CILONGOK, nubanyumas.com – Ribuan jamaah dan warga Nahdliyin memadati jalanan Desa Langgongsari untuk memberikan penghormatan terakhir kepada Mustasyar MWCNU Cilongok, KH Abdul Mutholib, Selasa (10/2/2026) malam. Massa yang menyemut mengiringi prosesi pengantaran jenazah ulama kharismatik tersebut menuju tempat peristirahatan terakhirnya.
Prosesi pelepasan jenazah di rumah duka, Pliken, berlangsung khidmat. Upacara pelepasan dipimpin langsung oleh KH Yunani dari Sirau dan dihadiri oleh jajaran pengurus MWCNU Cilongok serta sejumlah tokoh kiai dari berbagai wilayah di Kabupaten Banyumas.
Rais Syuriah MWCNU Cilongok, KH Akhmad Mufarrich, dalam sambutannya menyampaikan testimoni atas kesalehan almarhum.

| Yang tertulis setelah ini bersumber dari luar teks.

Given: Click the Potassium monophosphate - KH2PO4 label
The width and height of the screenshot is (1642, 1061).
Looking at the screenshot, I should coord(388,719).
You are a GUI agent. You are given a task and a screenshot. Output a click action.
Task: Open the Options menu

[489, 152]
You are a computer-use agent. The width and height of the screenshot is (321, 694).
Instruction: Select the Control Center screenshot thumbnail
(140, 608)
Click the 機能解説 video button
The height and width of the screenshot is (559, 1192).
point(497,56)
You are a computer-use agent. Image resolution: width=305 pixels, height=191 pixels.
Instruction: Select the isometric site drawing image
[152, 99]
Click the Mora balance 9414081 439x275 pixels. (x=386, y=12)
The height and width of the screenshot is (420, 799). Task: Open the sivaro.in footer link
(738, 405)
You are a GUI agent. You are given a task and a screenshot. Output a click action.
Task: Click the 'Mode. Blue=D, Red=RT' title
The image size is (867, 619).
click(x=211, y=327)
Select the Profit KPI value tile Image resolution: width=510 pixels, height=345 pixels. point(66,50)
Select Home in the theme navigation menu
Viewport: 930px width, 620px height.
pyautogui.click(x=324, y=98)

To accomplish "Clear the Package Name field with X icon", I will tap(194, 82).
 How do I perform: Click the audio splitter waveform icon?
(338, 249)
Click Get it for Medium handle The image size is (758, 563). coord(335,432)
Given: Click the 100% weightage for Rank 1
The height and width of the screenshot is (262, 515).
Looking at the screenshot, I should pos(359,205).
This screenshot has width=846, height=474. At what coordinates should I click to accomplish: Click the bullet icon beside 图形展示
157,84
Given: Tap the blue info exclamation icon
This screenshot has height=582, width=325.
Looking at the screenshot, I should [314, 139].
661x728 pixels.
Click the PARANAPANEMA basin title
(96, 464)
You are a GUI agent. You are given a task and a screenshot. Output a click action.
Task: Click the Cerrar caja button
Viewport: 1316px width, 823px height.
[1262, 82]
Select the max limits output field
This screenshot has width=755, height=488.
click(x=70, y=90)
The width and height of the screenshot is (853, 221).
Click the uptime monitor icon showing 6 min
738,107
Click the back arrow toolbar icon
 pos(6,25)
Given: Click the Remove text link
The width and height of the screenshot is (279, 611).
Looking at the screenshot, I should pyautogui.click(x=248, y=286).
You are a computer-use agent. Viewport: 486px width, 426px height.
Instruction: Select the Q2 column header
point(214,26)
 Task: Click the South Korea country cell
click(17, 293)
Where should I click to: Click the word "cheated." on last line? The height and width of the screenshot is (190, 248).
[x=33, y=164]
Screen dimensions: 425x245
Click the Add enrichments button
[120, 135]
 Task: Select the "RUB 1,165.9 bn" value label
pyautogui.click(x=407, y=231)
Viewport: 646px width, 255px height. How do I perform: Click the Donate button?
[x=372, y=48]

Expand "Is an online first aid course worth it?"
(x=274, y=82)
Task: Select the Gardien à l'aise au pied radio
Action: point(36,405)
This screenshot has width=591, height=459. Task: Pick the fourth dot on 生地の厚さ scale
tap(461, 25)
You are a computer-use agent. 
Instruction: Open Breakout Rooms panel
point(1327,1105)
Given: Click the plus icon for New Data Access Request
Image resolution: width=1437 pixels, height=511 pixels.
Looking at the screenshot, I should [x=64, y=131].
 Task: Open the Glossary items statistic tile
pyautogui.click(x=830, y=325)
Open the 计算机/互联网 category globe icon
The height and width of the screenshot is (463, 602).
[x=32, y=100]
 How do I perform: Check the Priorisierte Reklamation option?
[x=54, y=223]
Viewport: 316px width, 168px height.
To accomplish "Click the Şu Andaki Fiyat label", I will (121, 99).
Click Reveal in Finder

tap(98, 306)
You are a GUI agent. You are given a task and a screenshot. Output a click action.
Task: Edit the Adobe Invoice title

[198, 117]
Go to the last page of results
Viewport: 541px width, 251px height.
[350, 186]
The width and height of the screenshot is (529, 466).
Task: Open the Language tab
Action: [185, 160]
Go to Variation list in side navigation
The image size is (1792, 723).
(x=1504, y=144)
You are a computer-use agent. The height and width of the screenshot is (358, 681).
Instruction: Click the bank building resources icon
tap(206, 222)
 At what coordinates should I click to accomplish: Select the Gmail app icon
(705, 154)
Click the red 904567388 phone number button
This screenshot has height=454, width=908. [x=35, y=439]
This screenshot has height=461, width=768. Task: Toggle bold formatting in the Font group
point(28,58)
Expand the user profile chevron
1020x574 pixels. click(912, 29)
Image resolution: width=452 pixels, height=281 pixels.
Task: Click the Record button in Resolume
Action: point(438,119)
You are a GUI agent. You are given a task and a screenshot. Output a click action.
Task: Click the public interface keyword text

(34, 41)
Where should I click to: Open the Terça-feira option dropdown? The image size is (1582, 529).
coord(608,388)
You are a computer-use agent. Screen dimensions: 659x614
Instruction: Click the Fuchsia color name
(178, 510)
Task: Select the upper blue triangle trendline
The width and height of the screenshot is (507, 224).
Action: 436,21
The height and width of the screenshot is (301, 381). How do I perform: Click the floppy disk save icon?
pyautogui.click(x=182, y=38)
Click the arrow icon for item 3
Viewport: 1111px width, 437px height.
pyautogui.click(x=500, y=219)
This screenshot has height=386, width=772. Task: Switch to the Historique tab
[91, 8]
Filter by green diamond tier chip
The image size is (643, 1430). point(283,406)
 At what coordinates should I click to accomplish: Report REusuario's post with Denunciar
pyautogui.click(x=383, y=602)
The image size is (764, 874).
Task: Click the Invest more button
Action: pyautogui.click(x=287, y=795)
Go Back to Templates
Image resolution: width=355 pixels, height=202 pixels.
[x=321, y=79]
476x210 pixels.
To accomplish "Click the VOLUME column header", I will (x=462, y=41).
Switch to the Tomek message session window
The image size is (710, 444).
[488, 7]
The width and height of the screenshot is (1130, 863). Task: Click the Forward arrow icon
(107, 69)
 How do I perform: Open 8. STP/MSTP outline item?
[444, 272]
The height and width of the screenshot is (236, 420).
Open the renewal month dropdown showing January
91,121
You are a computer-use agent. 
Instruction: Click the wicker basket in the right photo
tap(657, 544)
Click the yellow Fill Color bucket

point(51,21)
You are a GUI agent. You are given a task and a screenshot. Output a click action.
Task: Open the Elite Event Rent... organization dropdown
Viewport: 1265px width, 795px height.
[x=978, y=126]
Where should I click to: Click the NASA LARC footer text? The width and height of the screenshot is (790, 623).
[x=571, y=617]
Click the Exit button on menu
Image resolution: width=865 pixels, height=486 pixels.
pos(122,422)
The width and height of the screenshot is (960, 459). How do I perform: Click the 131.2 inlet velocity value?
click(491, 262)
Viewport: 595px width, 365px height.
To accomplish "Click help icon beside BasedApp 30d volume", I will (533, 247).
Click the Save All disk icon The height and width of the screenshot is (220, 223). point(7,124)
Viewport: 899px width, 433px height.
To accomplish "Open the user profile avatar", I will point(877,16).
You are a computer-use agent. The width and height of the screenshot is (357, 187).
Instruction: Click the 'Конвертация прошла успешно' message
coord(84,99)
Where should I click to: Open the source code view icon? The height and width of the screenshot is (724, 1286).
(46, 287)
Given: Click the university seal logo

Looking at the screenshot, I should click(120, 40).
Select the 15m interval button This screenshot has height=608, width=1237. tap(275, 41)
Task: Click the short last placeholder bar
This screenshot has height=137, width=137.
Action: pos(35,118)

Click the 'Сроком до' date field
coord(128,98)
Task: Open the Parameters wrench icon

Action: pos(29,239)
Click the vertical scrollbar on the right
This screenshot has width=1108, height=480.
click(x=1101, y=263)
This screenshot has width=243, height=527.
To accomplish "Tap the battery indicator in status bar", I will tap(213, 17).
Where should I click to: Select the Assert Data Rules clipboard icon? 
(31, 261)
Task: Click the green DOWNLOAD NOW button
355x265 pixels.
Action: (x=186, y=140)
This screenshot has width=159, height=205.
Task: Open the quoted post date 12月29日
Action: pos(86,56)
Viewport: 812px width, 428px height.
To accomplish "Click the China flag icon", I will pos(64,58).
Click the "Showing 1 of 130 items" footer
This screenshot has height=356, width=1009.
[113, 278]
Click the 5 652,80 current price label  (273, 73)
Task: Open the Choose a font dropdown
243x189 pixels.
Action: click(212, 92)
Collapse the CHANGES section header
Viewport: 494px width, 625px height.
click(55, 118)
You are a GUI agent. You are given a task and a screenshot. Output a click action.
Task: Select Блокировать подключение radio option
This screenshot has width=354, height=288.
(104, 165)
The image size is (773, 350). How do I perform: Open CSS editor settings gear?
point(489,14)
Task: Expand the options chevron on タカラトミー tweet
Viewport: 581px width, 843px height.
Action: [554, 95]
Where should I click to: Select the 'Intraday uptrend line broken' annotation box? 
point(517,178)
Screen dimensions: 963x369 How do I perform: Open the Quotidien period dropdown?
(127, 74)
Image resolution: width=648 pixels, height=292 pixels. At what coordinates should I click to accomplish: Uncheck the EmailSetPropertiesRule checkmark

Ia mengungkapkan bahwa wafatnya KH Abdul Mutholib pada hari Selasa memiliki makna tersendiri dalam tradisi pesantren.
”Banyak tokoh besar dan kiai NU yang wafat pada hari Selasa. Insya Allah, ini menjadi tanda seda ingkang sae (wafat yang baik). Almarhum telah memberikan seluruh hidupnya untuk berkhidmah kepada umat dan organisasi,” ujar KH Akhmad Mufarrich.
Usai prosesi sambutan, keranda jenazah perlahan digotong keluar menuju makam keluarga dengan kawalan ketat dari anggota Banser. Ribuan pelayat tampak beriringan mengikuti di belakang sembari melantunkan kalimat tahlil yang menggetarkan suasana malam di Langgongsari.
KH Abdul Mutholib dikenal sebagai sosok pengayom yang sangat dekat dengan masyarakat. Kehadiran ribuan jamaah yang datang dari berbagai penjuru ini menjadi bukti nyata besarnya rasa cinta dan kehilangan warga Nahdliyin atas wafatnya kiai sepuh Cilongok ini.